Certe immagini rappresentano spesso l’intemperanza di un momento su milioni di singoli momenti, cosa rappresenta quindi premiare i bravi agenti che lavorano nelle piazze ?

Vogliamo per caso ridicolizzare il nostro ruolo e la nostra professionalità come fecero all’inizio dell’anno i benemeriti Carabinieri ?? Dove il Gen.  Gallitelli, Comandante Generale, premiò il famoso “Pecorella” in Val Susa con un Encomio (e quanto è difficile avere un encomio nella normalità), solo perché il suo filmato era finito sui giusti canali di comunicazione mediatica ?  Offendendo così tutti coloro che quegli insulti e quella normalità l’hanno dovuta subire in decine  e decine di altri milioni di momenti nei servizi di ordine pubblico ?

Credo sia giusto quindi non insultare l’intelligenza dei singoli operatori, già quotidianamente provata!!!

Cerchiamo di incanalare le questioni nel loro giusto alveo, vi è in atto un corto circuito politico istituzionale inaffrontabile dalle componenti partitiche di questo paese, per quale motivo con certe “”rivoluzioni” si vogliono scaricare completamente talune incongruenze sulle spalle delle forze dell’ordine ?

Continuo a sostenere che nessuno, di principio, in uno stato di diritto, può essere contrario all’identificativo numerico sul casco degli agenti ma tale nuova e moderna procedura, è appunto, una procedura moderna e purtroppo, il nostro paese, per troppe cose, non è certamente tale.

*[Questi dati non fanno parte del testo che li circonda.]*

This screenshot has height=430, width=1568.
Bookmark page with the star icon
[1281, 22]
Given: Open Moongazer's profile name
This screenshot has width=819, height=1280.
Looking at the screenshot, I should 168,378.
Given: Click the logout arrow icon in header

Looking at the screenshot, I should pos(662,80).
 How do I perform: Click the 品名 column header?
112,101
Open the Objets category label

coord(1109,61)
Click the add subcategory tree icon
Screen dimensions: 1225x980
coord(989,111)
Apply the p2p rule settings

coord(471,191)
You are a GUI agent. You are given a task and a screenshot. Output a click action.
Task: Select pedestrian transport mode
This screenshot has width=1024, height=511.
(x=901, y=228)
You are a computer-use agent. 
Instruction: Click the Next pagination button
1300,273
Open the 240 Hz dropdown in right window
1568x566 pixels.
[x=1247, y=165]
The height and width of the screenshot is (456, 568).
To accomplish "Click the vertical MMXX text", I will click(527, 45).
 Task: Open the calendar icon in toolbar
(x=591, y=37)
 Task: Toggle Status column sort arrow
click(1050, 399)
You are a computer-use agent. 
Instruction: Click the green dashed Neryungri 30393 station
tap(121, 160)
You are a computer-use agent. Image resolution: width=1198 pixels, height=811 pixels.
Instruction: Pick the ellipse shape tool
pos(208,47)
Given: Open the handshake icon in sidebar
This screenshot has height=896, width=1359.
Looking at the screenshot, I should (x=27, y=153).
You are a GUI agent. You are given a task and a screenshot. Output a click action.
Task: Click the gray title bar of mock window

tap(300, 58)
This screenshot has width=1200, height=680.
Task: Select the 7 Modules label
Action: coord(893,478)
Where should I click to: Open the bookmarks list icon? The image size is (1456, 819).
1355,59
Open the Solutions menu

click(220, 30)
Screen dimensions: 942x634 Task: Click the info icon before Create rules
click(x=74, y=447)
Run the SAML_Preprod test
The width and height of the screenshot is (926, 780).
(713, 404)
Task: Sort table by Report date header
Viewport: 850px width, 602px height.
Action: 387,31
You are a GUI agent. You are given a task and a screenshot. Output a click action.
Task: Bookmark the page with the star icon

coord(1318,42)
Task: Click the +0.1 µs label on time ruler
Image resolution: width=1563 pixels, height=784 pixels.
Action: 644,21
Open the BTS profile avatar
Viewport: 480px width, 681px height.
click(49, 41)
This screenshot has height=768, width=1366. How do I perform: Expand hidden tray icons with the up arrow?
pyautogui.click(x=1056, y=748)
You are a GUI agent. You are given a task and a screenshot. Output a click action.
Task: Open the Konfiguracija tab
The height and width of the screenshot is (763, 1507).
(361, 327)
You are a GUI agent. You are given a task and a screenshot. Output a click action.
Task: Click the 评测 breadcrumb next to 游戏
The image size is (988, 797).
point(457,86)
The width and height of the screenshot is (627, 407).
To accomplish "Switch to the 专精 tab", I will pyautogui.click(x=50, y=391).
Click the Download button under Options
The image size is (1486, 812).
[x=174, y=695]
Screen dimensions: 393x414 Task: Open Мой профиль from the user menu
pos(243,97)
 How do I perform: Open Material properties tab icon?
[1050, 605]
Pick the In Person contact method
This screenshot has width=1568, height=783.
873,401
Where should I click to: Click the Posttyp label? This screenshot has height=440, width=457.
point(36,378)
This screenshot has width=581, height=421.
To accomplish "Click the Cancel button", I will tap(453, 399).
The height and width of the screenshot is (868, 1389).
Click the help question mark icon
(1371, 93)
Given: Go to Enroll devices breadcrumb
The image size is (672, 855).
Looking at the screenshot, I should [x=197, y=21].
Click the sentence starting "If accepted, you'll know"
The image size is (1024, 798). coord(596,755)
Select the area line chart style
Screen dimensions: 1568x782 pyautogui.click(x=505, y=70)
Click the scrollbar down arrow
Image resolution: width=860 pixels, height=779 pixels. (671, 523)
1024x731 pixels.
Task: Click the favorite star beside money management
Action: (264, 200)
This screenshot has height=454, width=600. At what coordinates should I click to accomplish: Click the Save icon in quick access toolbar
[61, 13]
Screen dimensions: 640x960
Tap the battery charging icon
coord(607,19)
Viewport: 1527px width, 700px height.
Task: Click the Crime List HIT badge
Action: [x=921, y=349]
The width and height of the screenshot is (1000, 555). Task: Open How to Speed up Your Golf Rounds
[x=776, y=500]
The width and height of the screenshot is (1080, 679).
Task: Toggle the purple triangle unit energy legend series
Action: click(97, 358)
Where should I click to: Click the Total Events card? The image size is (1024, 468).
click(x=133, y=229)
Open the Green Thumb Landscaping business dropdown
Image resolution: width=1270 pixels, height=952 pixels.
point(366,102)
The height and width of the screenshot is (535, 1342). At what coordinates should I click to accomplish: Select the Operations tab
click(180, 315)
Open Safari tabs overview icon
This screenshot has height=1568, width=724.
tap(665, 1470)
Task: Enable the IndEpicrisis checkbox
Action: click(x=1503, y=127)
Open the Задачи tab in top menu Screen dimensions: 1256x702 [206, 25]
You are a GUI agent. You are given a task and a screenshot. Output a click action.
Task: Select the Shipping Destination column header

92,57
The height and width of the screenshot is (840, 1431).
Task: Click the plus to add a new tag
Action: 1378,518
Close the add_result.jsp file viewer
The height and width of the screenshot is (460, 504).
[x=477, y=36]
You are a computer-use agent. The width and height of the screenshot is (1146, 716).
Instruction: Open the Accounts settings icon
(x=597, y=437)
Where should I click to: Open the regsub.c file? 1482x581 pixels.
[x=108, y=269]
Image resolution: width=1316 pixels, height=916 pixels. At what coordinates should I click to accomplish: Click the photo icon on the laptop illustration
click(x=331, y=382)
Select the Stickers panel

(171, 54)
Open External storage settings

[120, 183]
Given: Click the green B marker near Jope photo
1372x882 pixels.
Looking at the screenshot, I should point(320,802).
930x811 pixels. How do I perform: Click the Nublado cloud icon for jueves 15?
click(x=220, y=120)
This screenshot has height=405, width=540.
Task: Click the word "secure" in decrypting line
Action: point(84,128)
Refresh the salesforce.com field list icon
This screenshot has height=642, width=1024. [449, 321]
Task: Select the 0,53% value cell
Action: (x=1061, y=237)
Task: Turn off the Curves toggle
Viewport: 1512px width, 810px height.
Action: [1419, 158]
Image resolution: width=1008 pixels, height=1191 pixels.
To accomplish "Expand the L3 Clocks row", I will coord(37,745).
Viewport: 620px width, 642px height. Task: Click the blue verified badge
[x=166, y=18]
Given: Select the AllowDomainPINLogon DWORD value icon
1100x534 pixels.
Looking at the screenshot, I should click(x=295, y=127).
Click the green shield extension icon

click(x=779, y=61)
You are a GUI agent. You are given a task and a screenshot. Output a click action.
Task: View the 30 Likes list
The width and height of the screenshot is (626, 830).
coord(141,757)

Gli scenari che si possono aprire a seguito della singola e certa identificazione degli operatori di polizia, sono molteplici, aprirebbero la strada a vere e proprie denunce di massa stimolando singoli individui, con tanta gioia per avvocati e affini, a denunciare qualsiasi cosa, qualsiasi gesto, strumentalizzando ogni singolo colpo dato da ogni singolo agente, con il risultato che in troppi, tra le giubbe blu, avrebbero paura a fare qualsiasi cosa perché un qualsiasi processo impiega anni ad essere definito, al contrario di una carriera a cui basta un solo secondo per essere distrutta.

Se ci mettete poi la mala fede con cui operano quasi tutti gli organi di informazione, emblematico il caso di quei lacrimogeni sparati da un Ministero a Roma che, alla fine, erano invece solo rimbalzati su quelle mura, capite bene che il quadro è assolutamente devastante per chi scende in piazza a mantenere la tenuta democratica di questo paese.

Sarebbe giusto quindi avere il numero sul casco ma troppe cose dovrebbero cambiare affinché questo possa avvenire con il dovuto equilibrio.

Così com’è giusto, come dicono in molti, responsabilizzare i singoli operatori in ogni operazione di ordine pubblico ma il sistema che dopo andrà visionare, scomporre, valutare sarà responsabilizzato allo stesso modo ?

E gli altri ? Giornalisti, pubblica opinione, magistrati, questi ultimi in particolare,  quanto saranno altrettanto responsabilizzati ???